Sesungguhnya Jahannam itu seburuk-buruk tempat menetap dan tempat kediaman. (QS Al Furqan 65).
Sifat ketiga untuk menjadi hamba yang ‘Ibadurrahman yaitu senantiasa tahajjud dikeheningan malam di saat kebanyakan manusia sedang tidur atau menghabiskan malam untuk waktu istirahat mereka. Pada kondisi inilah disaat hati sedang tenang karena jauh dari berbagai kesibukan urusan dunia.
Mereka adalah orang yang menyedikitkan tidurnya, menjauhkan diri dari hal-hal yang melalaikan jiwa mereka di malam hari. Rasa takut dan harapan mereka terhadap Rabb mereka telah mampu menjadikan mereka sebagai manusia-manusia penghidup malam.
Waktu malam merupakan waktu yang tepat untuk beribadah dan bermunajat kepada Allah subhanahu wa ta’ala. Waktu yang mustajab untuk berdoa kepada Allah subhanahu wa ta’ala.
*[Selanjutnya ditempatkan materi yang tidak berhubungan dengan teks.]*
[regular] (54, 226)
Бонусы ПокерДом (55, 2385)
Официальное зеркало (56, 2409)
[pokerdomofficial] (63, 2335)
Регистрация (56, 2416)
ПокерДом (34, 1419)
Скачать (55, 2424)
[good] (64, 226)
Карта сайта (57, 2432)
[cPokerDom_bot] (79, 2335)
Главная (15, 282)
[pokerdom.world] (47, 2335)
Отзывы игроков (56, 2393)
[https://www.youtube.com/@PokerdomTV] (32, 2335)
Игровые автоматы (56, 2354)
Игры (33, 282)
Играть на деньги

Dalam sebuah hadist yang diriwayatkan oleh Imam Bukhari, dari Abu Hurairah Radhiyallahu ‘anhu sesungguhnya Rasulullah shallallahu ‘alaihi wa sallam bersabda, “Sesungguhnya Rabb kami yang Maha Berkah lagi Maha Tinggi turun setiap malam ke langit dunia hingga tersisa sepertiga akhir malam, lalu Berfirman: ‘Barangsiapa yang berdoa, maka Aku akan kabulkan, barangsiapa yang memohon, pasti Aku akan perkenankan dan barangsiapa yang meminta ampun, pasti Aku akan mengampuninya.’” ( HR. Al Bukhari). [3]
4.    Ketakutan Mereka dari Adzab Neraka Jahannam
š
Artinya  Dan orang-orang yang berkata: "Ya Tuhan kami, jauhkan azab Jahannam dari kami, Sesungguhnya azabnya itu adalah kebinasaan yang kekal".  (QS Al-Furqan 65). Sesungguhnya Jahannam itu seburuk-buruk tempat menetap dan tempat kediaman. (QS Al-Furqan 66).
Sifat hamba yang ‘Ibadurrahman adalah mereka takut terhadap adzab neraka Jahannam. Secara umum makna ayat ini yaitu Sesungguhnya mereka beribadah kepada Rabb mereka, mereka takut terhadap siksa-siksa-Nya, sesungguhnya adzab Rabb mereka, tidak ada orang yang merasa aman dari kedatangannya, sehingga diantara mereka ada yang tamak dan senantiasa mengharapkan rahmat dari Allah, berada dalam ketakutan, dan kekhawatiran terhadap adzab serta siksaan-Nya. Begitu pula keadaan orang-orang yang beriman kepada Allah , mereka tidak pernah putus asa memohon kepada Allah , dan tidak pernah merasa tenang akan siksa dari-Nya. (Diriwayatkan oleh Thabrani di dalam Al- Ausath)
Kedahsyatan adzab neraka Jahannam sudah banyak digambarkan melalui ayat-ayat Al Qur’an. Rasulullah shallallahu ‘alaihi wa sallam bersabda dalam menerangkan firman Allah subhanahu wa ta’ala:
“Dihadapannya ada Jahannam dan dia diberi minuman dengan air nanah itu dan hampir dia tidak bisa menelannya dan datanglah (bahaya) maut kepadanya dari segenap penjuru, tetapi dia tidak juga mati, dan dihadapannya masih ada adzab yang berat.” (QS. Ibrahim: 16-17). [4]
5.    Tidak Berlebihan dalam Membelanjakan Harta

 Dan orang-orang yang apabila membelanjakan (harta), mereka tidak berlebihan, dan tidak (pula) kikir, dan adalah (pembelanjaan itu) di tengah-tengah antara yang demikian. (QS Al-Furqan 77)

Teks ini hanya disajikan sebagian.